Metadata-Version: 2.1
Name: feature-engine
Version: 1.0.0
Summary: Feature engineering package with Scikit-learn's fit transform functionality
Home-page: http://github.com/solegalli/feature_engine
Author: Soledad Galli
Author-email: solegalli@protonmail.com
License: BSD 3 clause
Platform: UNKNOWN
Classifier: License :: OSI Approved :: MIT License
Classifier: Programming Language :: Python
Classifier: Programming Language :: Python :: 3
Classifier: Programming Language :: Python :: 3.6
Classifier: Programming Language :: Python :: 3.7
Classifier: Programming Language :: Python :: 3.8
Requires-Python: >=3.6.0
Description-Content-Type: text/markdown
Requires-Dist: numpy (>=1.18.2)
Requires-Dist: pandas (>=1.0.3)
Requires-Dist: scikit-learn (>=0.22.2)
Requires-Dist: scipy (>=1.4.1)
Requires-Dist: statsmodels (>=0.11.1)

# Feature Engine

![Python 3.6](https://img.shields.io/badge/python-3.6-success.svg)
![Python 3.7](https://img.shields.io/badge/python-3.7-success.svg)
![Python 3.8](https://img.shields.io/badge/python-3.8-success.svg)
![License](https://img.shields.io/badge/license-BSD-success.svg)
![CircleCI](https://img.shields.io/circleci/build/github/solegalli/feature_engine/master.svg?token=5a1c2accc2c97450e52d2cb1b47c333ab495d2c2)
![Documentation Status](https://readthedocs.org/projects/feature-engine/badge/?version=latest)

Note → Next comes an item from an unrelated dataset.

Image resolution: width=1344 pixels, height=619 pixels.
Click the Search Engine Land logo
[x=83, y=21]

Feature-engine is a Python library with multiple transformers to engineer features for use in machine learning models. 
Feature-engine's transformers follow scikit-learn's functionality with fit() and transform() methods to first learn the 
transforming parameters from data and then transform the data.

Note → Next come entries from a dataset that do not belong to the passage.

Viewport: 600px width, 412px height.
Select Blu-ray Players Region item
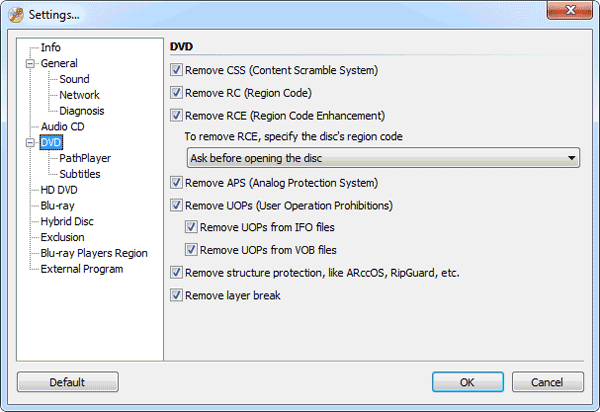[x=93, y=253]
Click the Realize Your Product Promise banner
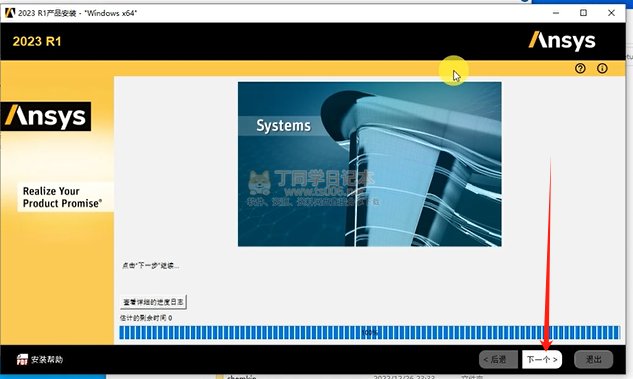Image resolution: width=633 pixels, height=379 pixels. pyautogui.click(x=62, y=197)
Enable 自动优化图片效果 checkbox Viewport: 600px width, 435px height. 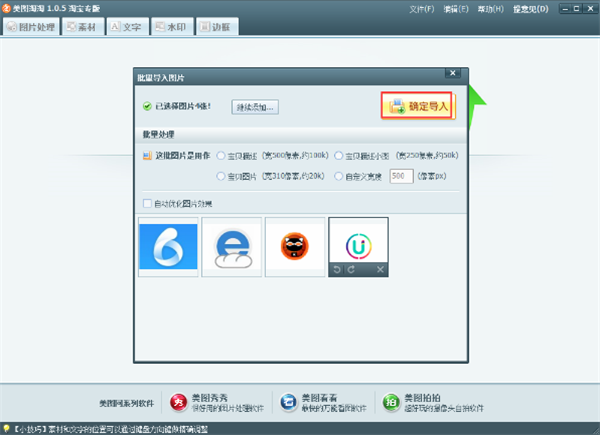148,204
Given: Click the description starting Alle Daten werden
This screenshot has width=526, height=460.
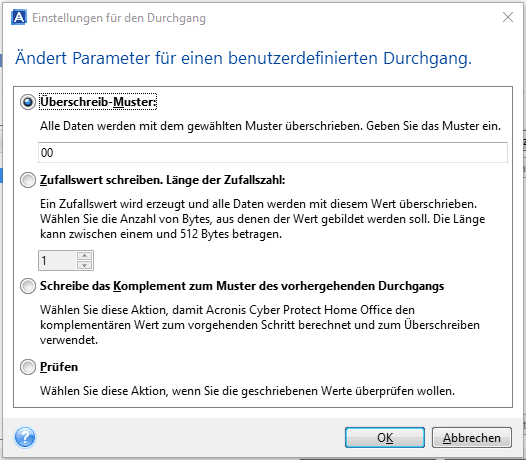Looking at the screenshot, I should click(x=270, y=126).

## Feature-engine features in the following resources:

* [Feature Engineering for Machine Learning, Online Course](https://www.udemy.com/feature-engineering-for-machine-learning/?couponCode=FEATENGREPO)

* [Python Feature Engineering Cookbook](https://www.packtpub.com/data/python-feature-engineering-cookbook)

## Blogs about Feature-engine:

* [Feature-engine: A new open-source Python package for feature engineering](https://www.trainindatablog.com/feature-engine-a-new-open-source-python-package-for-feature-engineering)

* [Practical Code Implementations of Feature Engineering for Machine Learning with Python](https://www.trainindatablog.com/practical-code-implementations-of-feature-engineering-for-machine-learning-with-python)

## Documentation

* [Documentation](http://feature-engine.readthedocs.io)
* [Home page](https://www.trainindata.com/feature-engine)

## En Español:

* [Ingeniería de variables para machine learning, Curso Online](https://www.udemy.com/course/ingenieria-de-variables-para-machine-learning/?referralCode=CE398C784F17BD87482C)

* [Ingeniería de variables, MachinLenin, charla online](https://www.youtube.com/watch?v=NhCxOOoFXds)

More resources will be added as they appear online!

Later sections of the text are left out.